■ **Your task**
Please output exactly the lines from the one containing "Given: Click the rank 1 badge" through the end of the records below, leaving out any pictures.

(Exercise inputs)

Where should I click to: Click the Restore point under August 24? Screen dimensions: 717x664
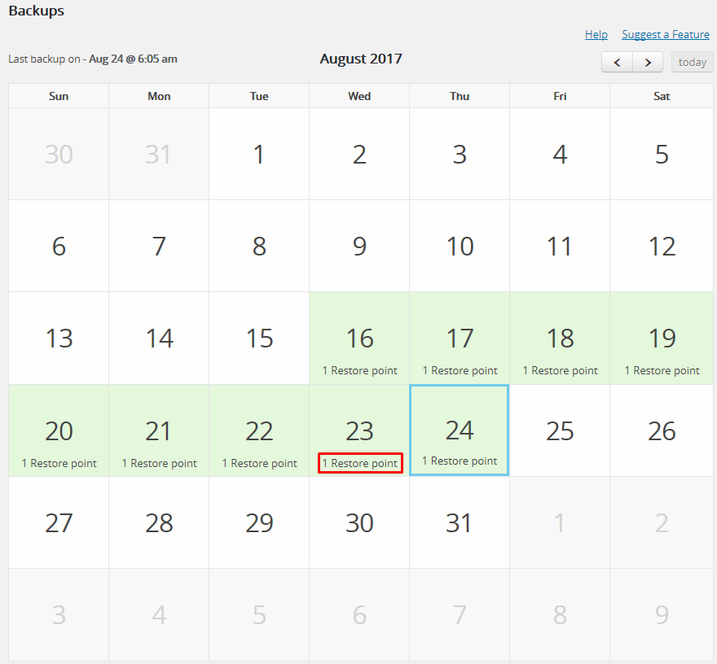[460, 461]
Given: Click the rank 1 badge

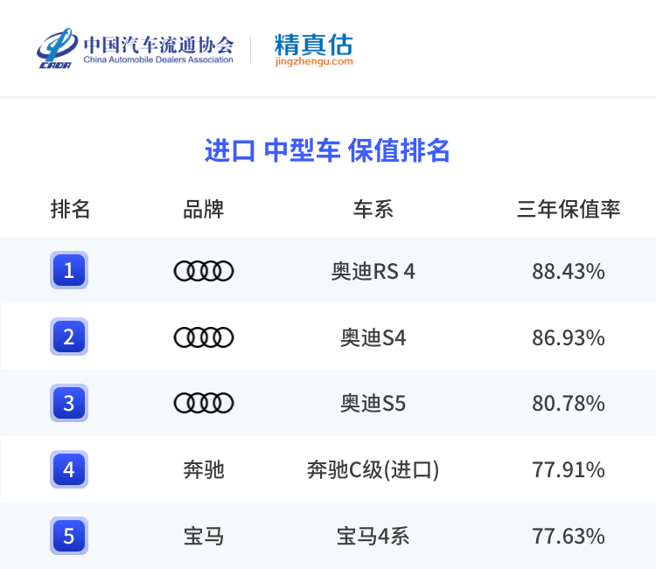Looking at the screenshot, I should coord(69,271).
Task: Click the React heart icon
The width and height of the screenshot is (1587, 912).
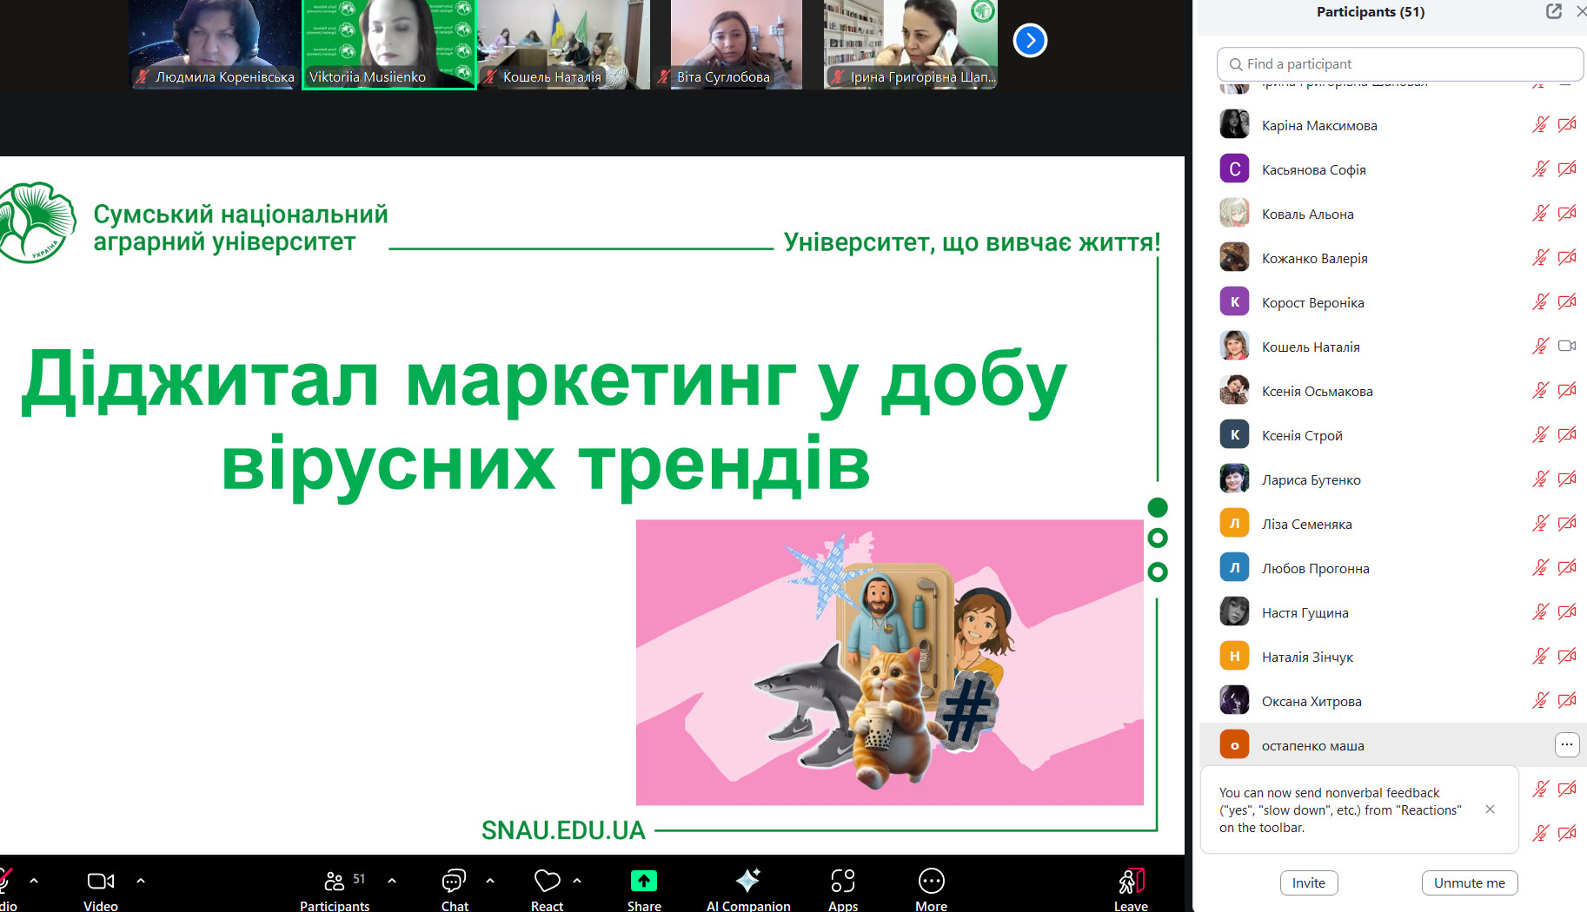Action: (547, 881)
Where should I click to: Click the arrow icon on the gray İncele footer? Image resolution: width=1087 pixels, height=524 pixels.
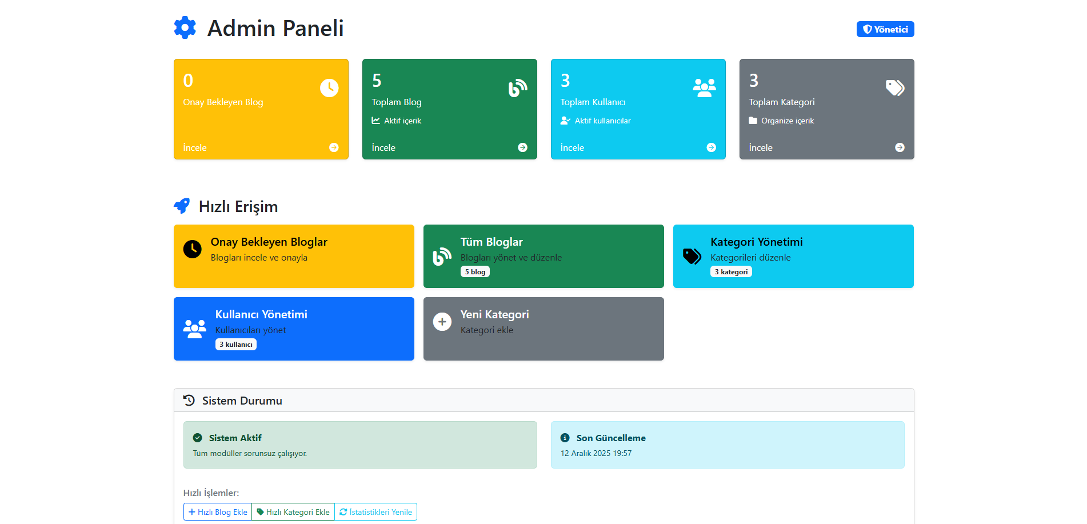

(End Exercise inputs)

■ **Exercise output**
Given: Click the rank 1 badge

Looking at the screenshot, I should coord(69,271).
Task: Click the React heart icon
The width and height of the screenshot is (1587, 912).
Action: (547, 881)
Where should I click to: Click the arrow icon on the gray İncele footer? Image resolution: width=1087 pixels, height=524 pixels.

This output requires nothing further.